Open lonix1 opened 1 year ago

lonix1 commented 1 year ago

Clear and concise description of the problem

According to the docs, a secret is supplied to the step as an uppercase environment variable.

For example, here are two global secrets named docker_username and docker_password:

steps:
  docker:
    image: docker
    commands:
      - echo $DOCKER_USERNAME
      - echo $DOCKER_PASSWORD
    secrets: [ docker_username, docker_password ]

That works, but isn't convenient - one will probably use those secrets multiple times in the same pipeline.

Suggested solution

So it's better and more maintainable to use variables, for example:

variables:
  - &SECRET bearer_token

steps:

  restore:
    image: some_sdk
    commands:
      - restore packages --api-token "$BEARER_TOKEN"
    secrets: *SECRET

  push:
    image: some_sdk
    commands:
      - push packages --api-token "$BEARER_TOKEN"
    secrets: *SECRET

  deploy:
    image: some_sdk
    commands:
      - deploy packages --api-token "$BEARER_TOKEN"
    secrets: *SECRET

  other:
    # etc.

Notice how the SECRET variable is used, but one must nonetheless use the uppercase of the actual secret name BEARER_TOKEN. So in this case using a variable adds no value.

Please consider allowing this common use case? Then we could write this pipeline which is more sensible:

variables:
  - &SECRET bearer_token

steps:

  restore:
    image: some_sdk
    commands:
      - restore packages --api-token "$SECRET"      # <---- SECRET instead of BEARER_TOKEN
    secrets: *SECRET

  push:
    image: some_sdk
    commands:
      - push packages --api-token "$SECRET"         # <---- SECRET instead of BEARER_TOKEN
    secrets: *SECRET

  deploy:
    image: some_sdk
    commands:
      - deploy packages --api-token "$SECRET"       # <---- SECRET instead of BEARER_TOKEN
    secrets: *SECRET

  other:
    # etc.

Alternative

No response

Additional context

No response

Validations

qwerty287 commented 12 months ago

I don't think we'll add this because it adds to much complexity without having a really enhanced ux.
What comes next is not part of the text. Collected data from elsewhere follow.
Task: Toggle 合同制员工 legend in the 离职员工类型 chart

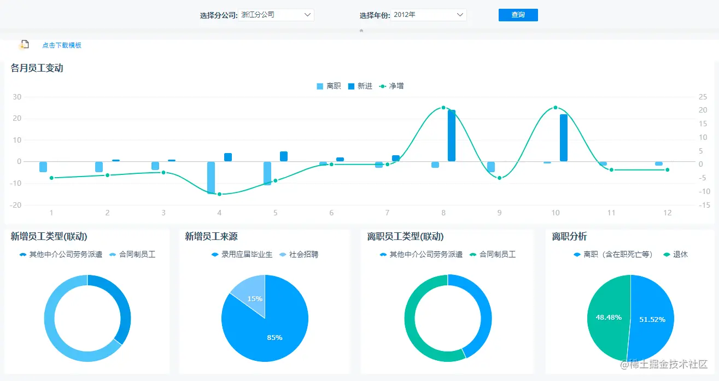Action: (x=472, y=254)
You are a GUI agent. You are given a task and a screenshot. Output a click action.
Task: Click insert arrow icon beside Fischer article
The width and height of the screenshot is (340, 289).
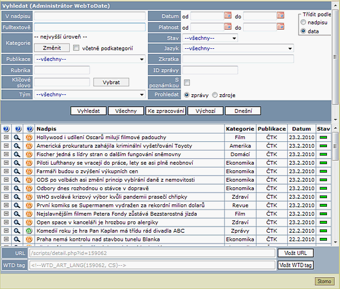(x=6, y=154)
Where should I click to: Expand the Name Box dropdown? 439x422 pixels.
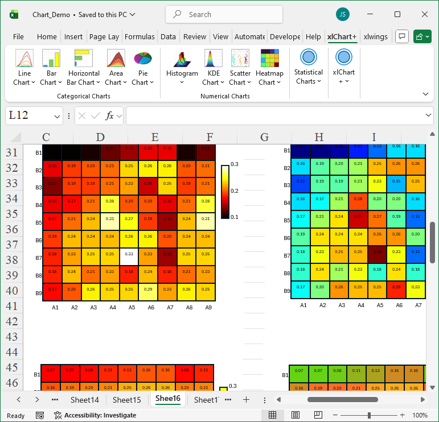click(x=57, y=116)
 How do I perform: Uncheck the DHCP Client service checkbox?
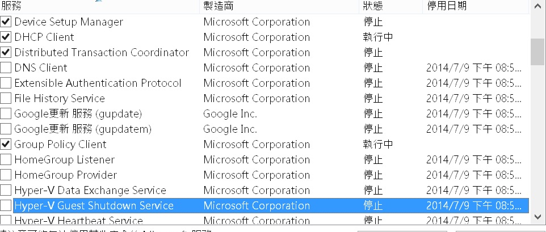[x=6, y=37]
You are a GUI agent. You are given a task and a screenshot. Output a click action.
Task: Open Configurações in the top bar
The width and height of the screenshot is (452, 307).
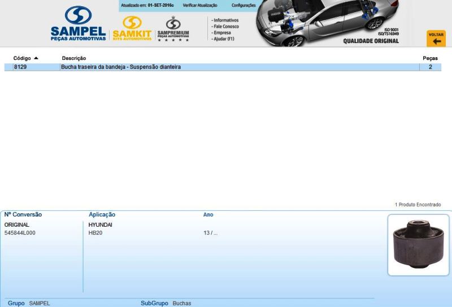[x=243, y=5]

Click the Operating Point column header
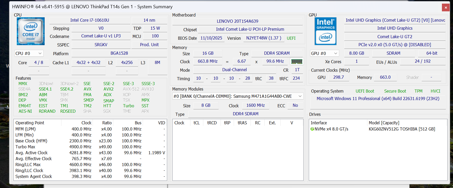click(30, 123)
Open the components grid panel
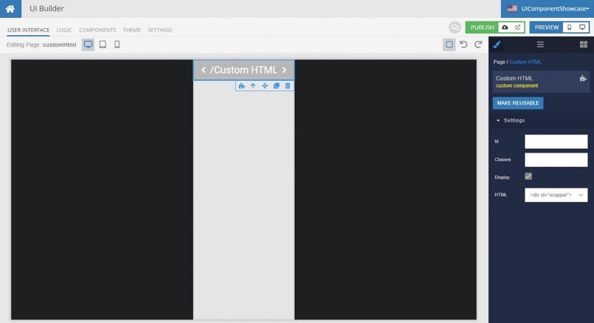This screenshot has height=323, width=594. pos(584,45)
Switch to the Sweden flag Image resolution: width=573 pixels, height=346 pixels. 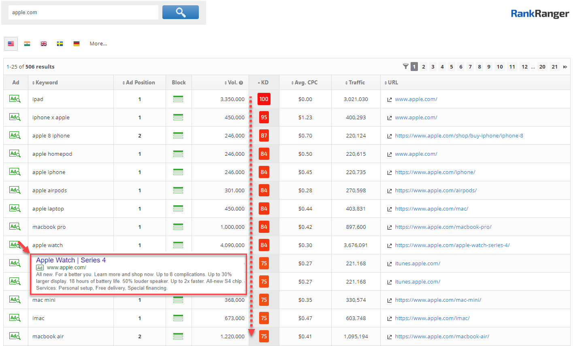[60, 44]
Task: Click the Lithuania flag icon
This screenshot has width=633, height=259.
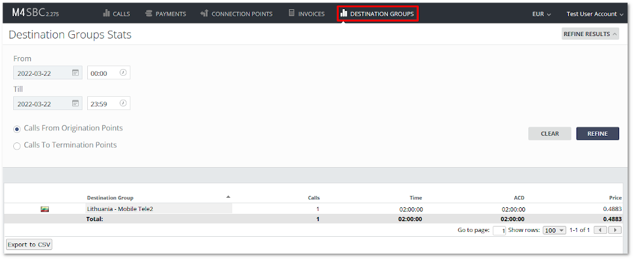Action: tap(45, 209)
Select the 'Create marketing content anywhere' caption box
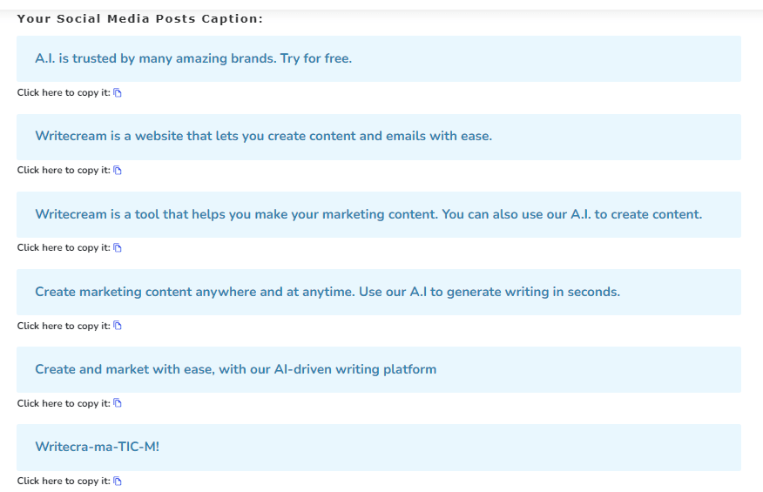Viewport: 763px width, 492px height. [379, 292]
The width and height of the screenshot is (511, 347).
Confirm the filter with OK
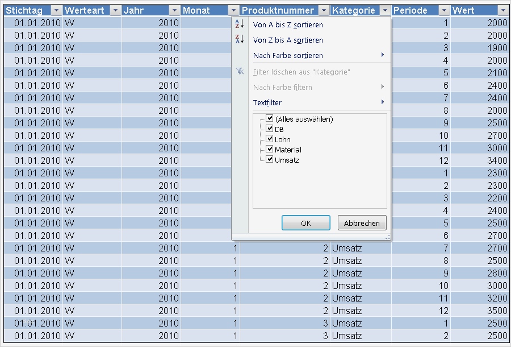305,223
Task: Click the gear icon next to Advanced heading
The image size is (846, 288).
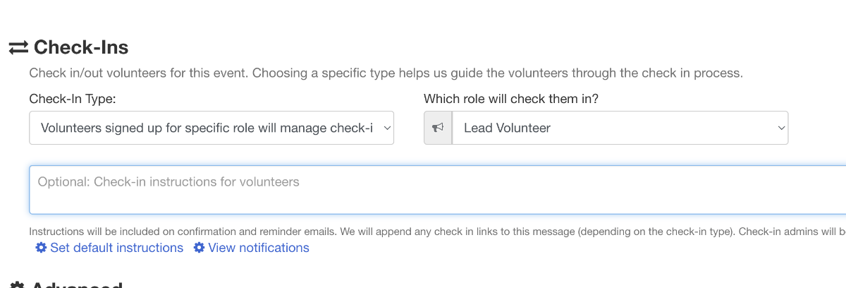Action: (x=18, y=285)
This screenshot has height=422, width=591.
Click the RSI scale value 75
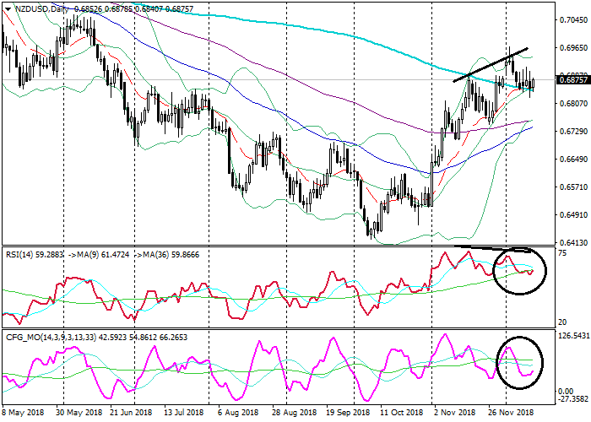point(562,254)
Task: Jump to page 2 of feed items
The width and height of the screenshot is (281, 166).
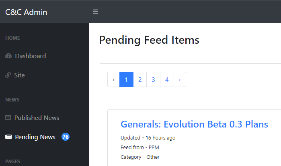Action: [140, 79]
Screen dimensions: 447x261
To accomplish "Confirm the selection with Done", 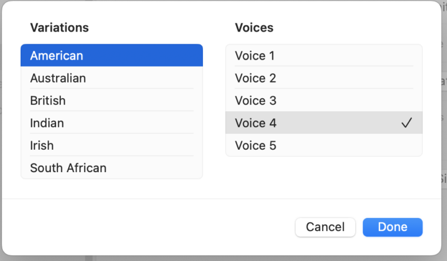I will pyautogui.click(x=393, y=227).
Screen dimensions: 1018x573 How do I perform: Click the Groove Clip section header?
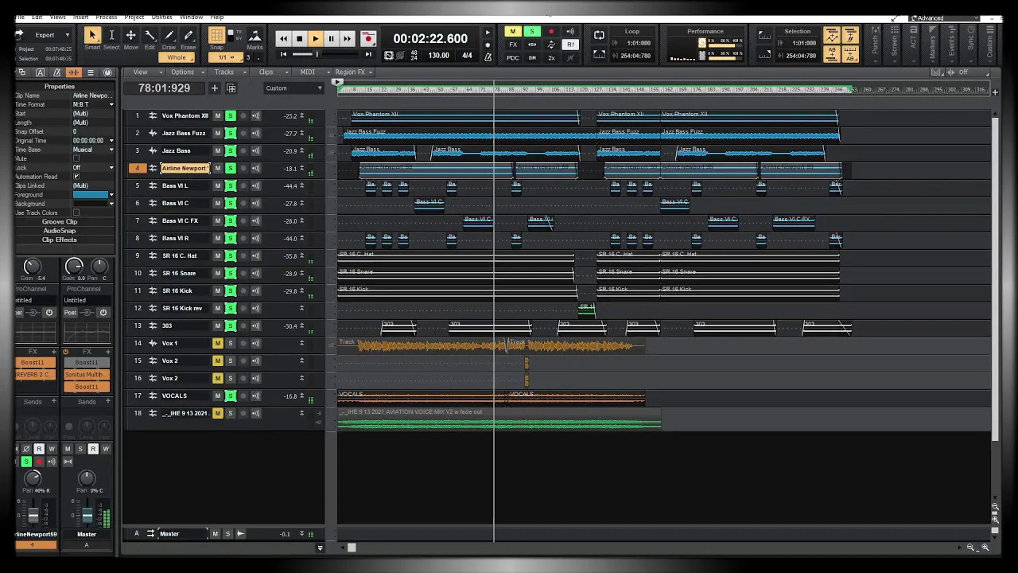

However, if I remember correctly, secret resolving is case-insenstive, so you can set your SECRET variable to the uppercase value.

lonix1 commented 12 months ago

Thanks.

adds to much complexity

I believe you.

without having a really enhanced ux

I suppose it's different for different people / use cases, but ok!

set your SECRET variable to the uppercase value

Do you mean like this:

variables:
- - &SECRET bearer_token
+ - &SECRET BEARER_TOKEN

I'm unsure how that improves the issue?

qwerty287 commented 12 months ago

Do you mean like this:

Yes, that's what I mean.

I'm unsure how that improves the issue?

Wasn't this your issue? You wanted to use the same yaml var for both secret resolving and accessing. Or did I understand you wrong?

lonix1 commented 12 months ago

But then the result is this:

variables:
  - &SECRET BEARER_TOKEN                                # <----- uppercase

steps:

  restore:
    image: some_sdk
    commands:
      - restore packages --api-token "$BEARER_TOKEN"
    secrets: *SECRET                                    # <--- useless

  push:
    image: some_sdk
    commands:
      - push packages --api-token "$BEARER_TOKEN"
    secrets: *SECRET                                    # <--- useless

  deploy:
    image: some_sdk
    commands:
      - deploy packages --api-token "$BEARER_TOKEN"
    secrets: *SECRET                                    # <--- useless

  other:
    # etc.

If I'm understanding correctly, it's as before - one still needs to use "$BEARER_TOKEN" in the steps, so the secret does not serve any purpose.

qwerty287 commented 12 months ago

Ah now I see, you want to use yaml vars in the commands?

lonix1 commented 12 months ago

Yes - the idea is when a secret is used many times in a pipeline (a good example is a token) then it's more maintainable to use a variable instead.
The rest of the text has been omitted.